By Daniel Moore and Riley Johnson
Leather-clad veterans sat atop roaring Harley Davidsons in the Valley of the Sun Cemetery Monday. The American Legion Riders straddled their bikes from the opening colors presentation through the booming 21-gun salute, dove release and taps.
An hour later and a few miles up the road, nearly a dozen exercise enthusiasts gathered to hear Dairus Barnes instruct them about another kind of “21-Gun Salute”: pull-ups, box jumps, fireman carry squats, box jumps and pull-ups. Twenty-one repetitions of each.
These two very different scenes in Chandler, Ariz., marked two very different Memorial Day celebrations.

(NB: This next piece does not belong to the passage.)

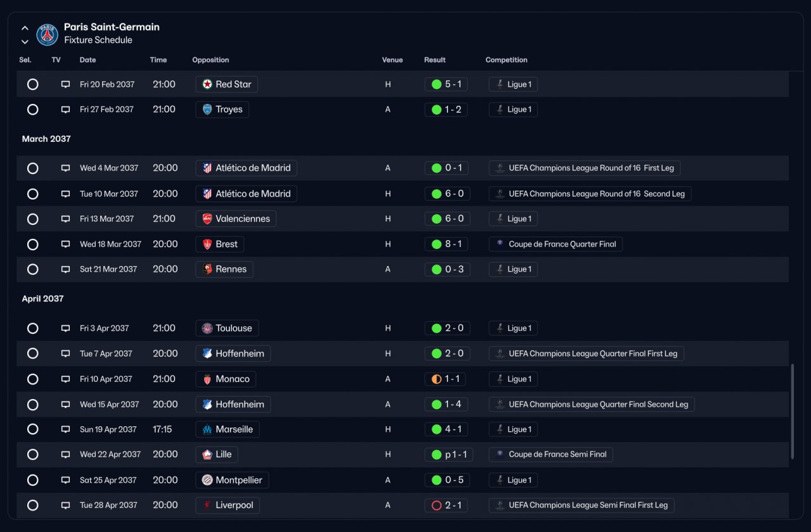Screen dimensions: 811x532
Task: Click the Rennes club badge icon
Action: [207, 269]
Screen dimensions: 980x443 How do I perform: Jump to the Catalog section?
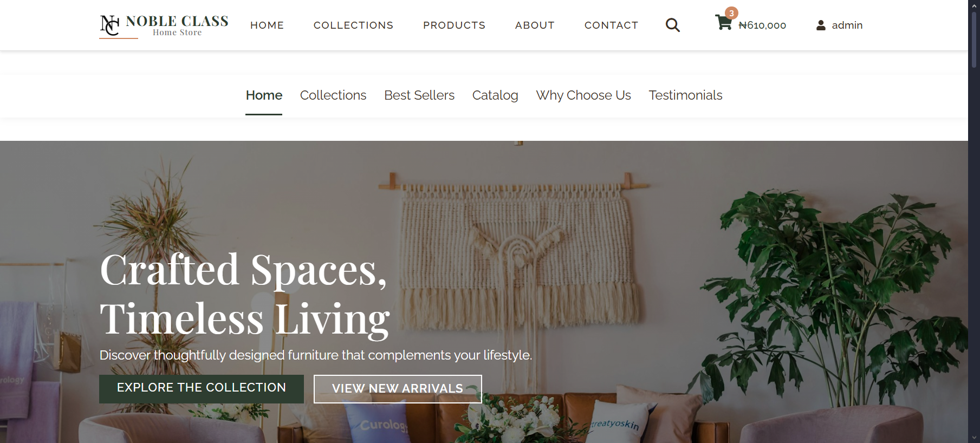495,95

Each had its own message, but they shared a common purpose: Honor America’s armed forces and veterans.
“It’s about community,” said Anne-Marie Chun, watching her husband, Army veteran Daniel Chun, struggle with hoisting his workout partner onto his shoulders. It makes all the difference in moving forward, she said, to have support when re-entering civilian life.
Barnes coordinated the event, which was introduced nationally by Team Red, White and Blue, a Michigan-based nonprofit designed to connect veterans to their community through physical and social activities.

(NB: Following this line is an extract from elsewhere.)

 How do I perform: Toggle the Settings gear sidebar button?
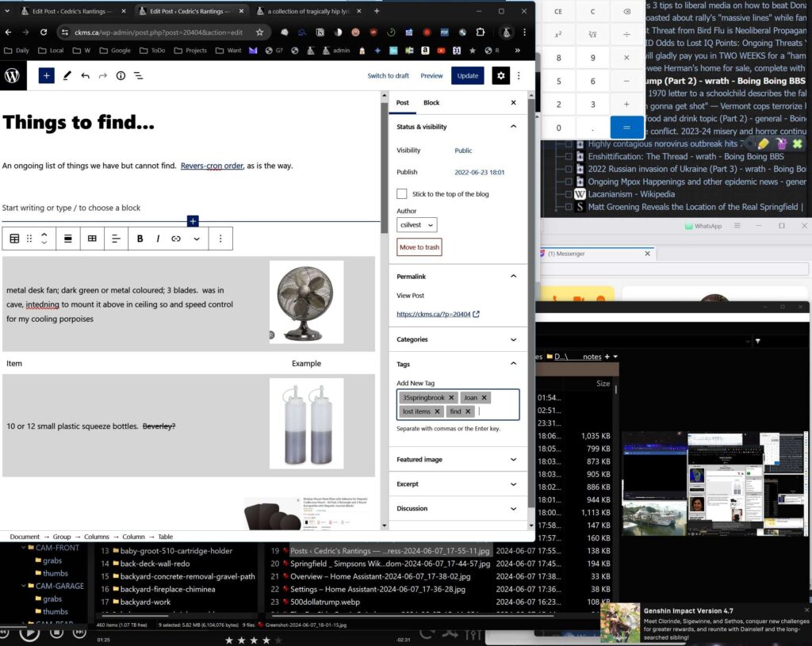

Barnes, an Army chaplain and owner of CrossFit Crew, joined the Army in January 2005.
In a nearly hour-long workout, participants had to “pay for their memory,” he said.

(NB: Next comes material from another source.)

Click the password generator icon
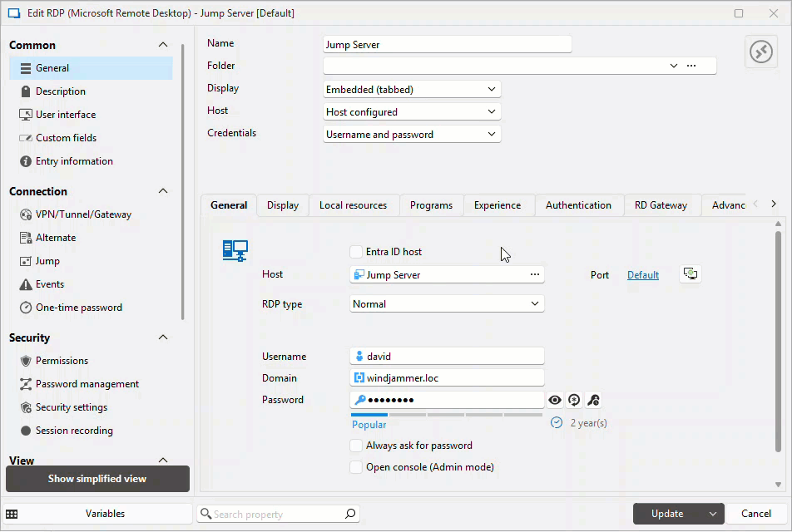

The men and women — and even some children — who struggled through pull-ups and fireman carry squats made a personal sacrifice that approached the sacrifice of America’s armed forces and veterans, Barnes said. He plans to organize similar events for Sept. 11 and Veterans Day as well as Memorial Day next year.
Tom Will, commander of American Legion Post 35 in Chandler, asked the crowd to remember the is more than a holiday.
“Remembering our fallen once a year is not enough,” he said. “The widows, widowers, fathers, mothers, brothers, sisters and children remember them every day.”